--- Information supplied Enclosed Below ---
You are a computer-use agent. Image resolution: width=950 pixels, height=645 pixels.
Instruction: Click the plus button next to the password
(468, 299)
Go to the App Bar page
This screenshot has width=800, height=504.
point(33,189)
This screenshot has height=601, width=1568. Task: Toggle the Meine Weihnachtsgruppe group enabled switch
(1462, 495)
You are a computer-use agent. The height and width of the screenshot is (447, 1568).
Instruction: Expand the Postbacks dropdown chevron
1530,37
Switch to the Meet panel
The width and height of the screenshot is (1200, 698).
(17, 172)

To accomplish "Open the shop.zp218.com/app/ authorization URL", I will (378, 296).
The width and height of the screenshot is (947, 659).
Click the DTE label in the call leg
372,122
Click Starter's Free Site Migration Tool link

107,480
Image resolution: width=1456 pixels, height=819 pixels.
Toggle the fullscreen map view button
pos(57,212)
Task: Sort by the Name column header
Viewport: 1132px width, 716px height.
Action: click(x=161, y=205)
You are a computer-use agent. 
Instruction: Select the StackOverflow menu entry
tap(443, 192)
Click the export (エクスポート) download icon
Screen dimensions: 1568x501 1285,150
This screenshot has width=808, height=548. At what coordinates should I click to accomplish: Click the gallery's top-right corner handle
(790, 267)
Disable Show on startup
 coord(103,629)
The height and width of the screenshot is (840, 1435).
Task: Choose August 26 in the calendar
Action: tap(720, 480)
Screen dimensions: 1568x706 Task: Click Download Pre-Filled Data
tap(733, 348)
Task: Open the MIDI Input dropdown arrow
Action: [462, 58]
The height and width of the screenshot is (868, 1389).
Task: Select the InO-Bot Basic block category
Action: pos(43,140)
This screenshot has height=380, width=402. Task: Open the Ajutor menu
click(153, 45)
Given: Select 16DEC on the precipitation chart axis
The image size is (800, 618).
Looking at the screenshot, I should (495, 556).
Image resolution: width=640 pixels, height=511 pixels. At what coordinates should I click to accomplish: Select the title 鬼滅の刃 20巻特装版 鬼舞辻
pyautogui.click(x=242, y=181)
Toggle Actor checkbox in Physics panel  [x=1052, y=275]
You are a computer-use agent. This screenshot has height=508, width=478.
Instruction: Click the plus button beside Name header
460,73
--- End of Enclosed Information supplied ---
What the task requires ->
The lines above, starting at the one with "Image resolution: width=1456" and ending at the one with "Given: Select 16DEC", are the only ones to return, exactly as written.

Response to this exercise ->
Image resolution: width=1456 pixels, height=819 pixels.
Toggle the fullscreen map view button
pos(57,212)
Task: Sort by the Name column header
Viewport: 1132px width, 716px height.
Action: click(x=161, y=205)
You are a computer-use agent. 
Instruction: Select the StackOverflow menu entry
tap(443, 192)
Click the export (エクスポート) download icon
Screen dimensions: 1568x501 1285,150
This screenshot has width=808, height=548. At what coordinates should I click to accomplish: Click the gallery's top-right corner handle
(790, 267)
Disable Show on startup
 coord(103,629)
The height and width of the screenshot is (840, 1435).
Task: Choose August 26 in the calendar
Action: tap(720, 480)
Screen dimensions: 1568x706 Task: Click Download Pre-Filled Data
tap(733, 348)
Task: Open the MIDI Input dropdown arrow
Action: [462, 58]
The height and width of the screenshot is (868, 1389).
Task: Select the InO-Bot Basic block category
Action: pos(43,140)
This screenshot has height=380, width=402. Task: Open the Ajutor menu
click(153, 45)
Given: Select 16DEC on the precipitation chart axis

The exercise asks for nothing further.